Return the data that follows exactly. Include every line.
# # # #
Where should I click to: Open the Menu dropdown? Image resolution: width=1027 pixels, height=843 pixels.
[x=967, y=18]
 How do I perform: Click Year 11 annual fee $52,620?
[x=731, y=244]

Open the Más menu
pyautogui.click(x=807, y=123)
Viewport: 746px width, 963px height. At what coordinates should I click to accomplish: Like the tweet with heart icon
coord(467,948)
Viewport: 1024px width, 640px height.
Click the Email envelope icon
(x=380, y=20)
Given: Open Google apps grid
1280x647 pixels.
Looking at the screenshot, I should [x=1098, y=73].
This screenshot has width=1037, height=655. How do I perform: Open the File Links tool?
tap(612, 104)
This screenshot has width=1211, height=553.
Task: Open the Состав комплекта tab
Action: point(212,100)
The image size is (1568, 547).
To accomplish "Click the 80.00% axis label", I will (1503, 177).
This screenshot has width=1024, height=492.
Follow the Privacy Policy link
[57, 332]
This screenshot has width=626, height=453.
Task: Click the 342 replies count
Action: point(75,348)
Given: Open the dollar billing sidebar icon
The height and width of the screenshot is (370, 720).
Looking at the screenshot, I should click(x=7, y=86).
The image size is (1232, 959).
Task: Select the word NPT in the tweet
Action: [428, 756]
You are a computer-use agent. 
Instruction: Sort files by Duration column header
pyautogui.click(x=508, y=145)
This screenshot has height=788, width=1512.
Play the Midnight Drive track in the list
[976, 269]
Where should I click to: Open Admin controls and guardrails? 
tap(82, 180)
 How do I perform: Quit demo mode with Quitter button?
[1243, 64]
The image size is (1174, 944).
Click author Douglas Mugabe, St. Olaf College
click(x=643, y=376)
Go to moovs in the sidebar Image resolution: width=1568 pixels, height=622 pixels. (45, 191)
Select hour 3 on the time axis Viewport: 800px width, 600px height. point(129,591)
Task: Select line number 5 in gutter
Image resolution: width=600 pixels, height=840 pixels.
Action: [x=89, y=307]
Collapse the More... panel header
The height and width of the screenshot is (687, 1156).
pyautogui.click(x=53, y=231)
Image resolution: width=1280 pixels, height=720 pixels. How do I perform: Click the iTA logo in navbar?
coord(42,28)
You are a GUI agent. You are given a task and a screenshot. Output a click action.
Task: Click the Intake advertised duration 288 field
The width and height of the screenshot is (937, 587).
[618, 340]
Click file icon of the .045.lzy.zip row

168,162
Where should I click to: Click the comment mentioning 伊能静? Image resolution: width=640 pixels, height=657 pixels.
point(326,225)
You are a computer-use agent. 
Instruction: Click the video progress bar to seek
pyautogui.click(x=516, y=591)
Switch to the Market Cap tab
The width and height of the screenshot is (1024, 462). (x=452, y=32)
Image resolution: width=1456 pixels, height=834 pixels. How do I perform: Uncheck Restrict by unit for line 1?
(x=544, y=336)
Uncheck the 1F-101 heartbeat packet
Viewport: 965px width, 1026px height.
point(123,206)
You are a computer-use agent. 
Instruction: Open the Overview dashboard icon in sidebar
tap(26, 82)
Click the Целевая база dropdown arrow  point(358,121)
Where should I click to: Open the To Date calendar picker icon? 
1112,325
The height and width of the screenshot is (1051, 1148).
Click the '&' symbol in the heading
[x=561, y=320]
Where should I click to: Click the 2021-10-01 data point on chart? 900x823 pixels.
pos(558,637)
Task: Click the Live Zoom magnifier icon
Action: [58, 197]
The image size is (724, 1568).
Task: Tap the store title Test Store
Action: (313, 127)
# # # #
### SOLUTION TO THE PROBLEM
Where should I click to: Open the Menu dropdown? Image resolution: width=1027 pixels, height=843 pixels.
[x=967, y=18]
 How do I perform: Click Year 11 annual fee $52,620?
[x=731, y=244]

Open the Más menu
pyautogui.click(x=807, y=123)
Viewport: 746px width, 963px height. At what coordinates should I click to accomplish: Like the tweet with heart icon
coord(467,948)
Viewport: 1024px width, 640px height.
Click the Email envelope icon
(x=380, y=20)
Given: Open Google apps grid
1280x647 pixels.
Looking at the screenshot, I should [x=1098, y=73].
This screenshot has width=1037, height=655. How do I perform: Open the File Links tool?
tap(612, 104)
This screenshot has width=1211, height=553.
Task: Open the Состав комплекта tab
Action: point(212,100)
The image size is (1568, 547).
To accomplish "Click the 80.00% axis label", I will (1503, 177).
This screenshot has width=1024, height=492.
Follow the Privacy Policy link
[57, 332]
This screenshot has width=626, height=453.
Task: Click the 342 replies count
Action: point(75,348)
Given: Open the dollar billing sidebar icon
The height and width of the screenshot is (370, 720).
Looking at the screenshot, I should click(x=7, y=86).
The image size is (1232, 959).
Task: Select the word NPT in the tweet
Action: [428, 756]
You are a computer-use agent. 
Instruction: Sort files by Duration column header
pyautogui.click(x=508, y=145)
This screenshot has height=788, width=1512.
Play the Midnight Drive track in the list
[976, 269]
Where should I click to: Open Admin controls and guardrails? 
tap(82, 180)
 How do I perform: Quit demo mode with Quitter button?
[1243, 64]
The image size is (1174, 944).
Click author Douglas Mugabe, St. Olaf College
click(x=643, y=376)
Go to moovs in the sidebar Image resolution: width=1568 pixels, height=622 pixels. (45, 191)
Select hour 3 on the time axis Viewport: 800px width, 600px height. point(129,591)
Task: Select line number 5 in gutter
Image resolution: width=600 pixels, height=840 pixels.
Action: [x=89, y=307]
Collapse the More... panel header
The height and width of the screenshot is (687, 1156).
pyautogui.click(x=53, y=231)
Image resolution: width=1280 pixels, height=720 pixels. How do I perform: Click the iTA logo in navbar?
coord(42,28)
You are a GUI agent. You are given a task and a screenshot. Output a click action.
Task: Click the Intake advertised duration 288 field
The width and height of the screenshot is (937, 587).
[618, 340]
Click file icon of the .045.lzy.zip row

168,162
Where should I click to: Click the comment mentioning 伊能静? Image resolution: width=640 pixels, height=657 pixels.
point(326,225)
You are a computer-use agent. 
Instruction: Click the video progress bar to seek
pyautogui.click(x=516, y=591)
Switch to the Market Cap tab
The width and height of the screenshot is (1024, 462). (x=452, y=32)
Image resolution: width=1456 pixels, height=834 pixels. How do I perform: Uncheck Restrict by unit for line 1?
(x=544, y=336)
Uncheck the 1F-101 heartbeat packet
Viewport: 965px width, 1026px height.
point(123,206)
You are a computer-use agent. 
Instruction: Open the Overview dashboard icon in sidebar
tap(26, 82)
Click the Целевая база dropdown arrow  point(358,121)
Where should I click to: Open the To Date calendar picker icon? 
1112,325
The height and width of the screenshot is (1051, 1148).
Click the '&' symbol in the heading
[x=561, y=320]
Where should I click to: Click the 2021-10-01 data point on chart? 900x823 pixels.
pos(558,637)
Task: Click the Live Zoom magnifier icon
Action: [58, 197]
The image size is (724, 1568).
Task: Tap the store title Test Store
Action: (313, 127)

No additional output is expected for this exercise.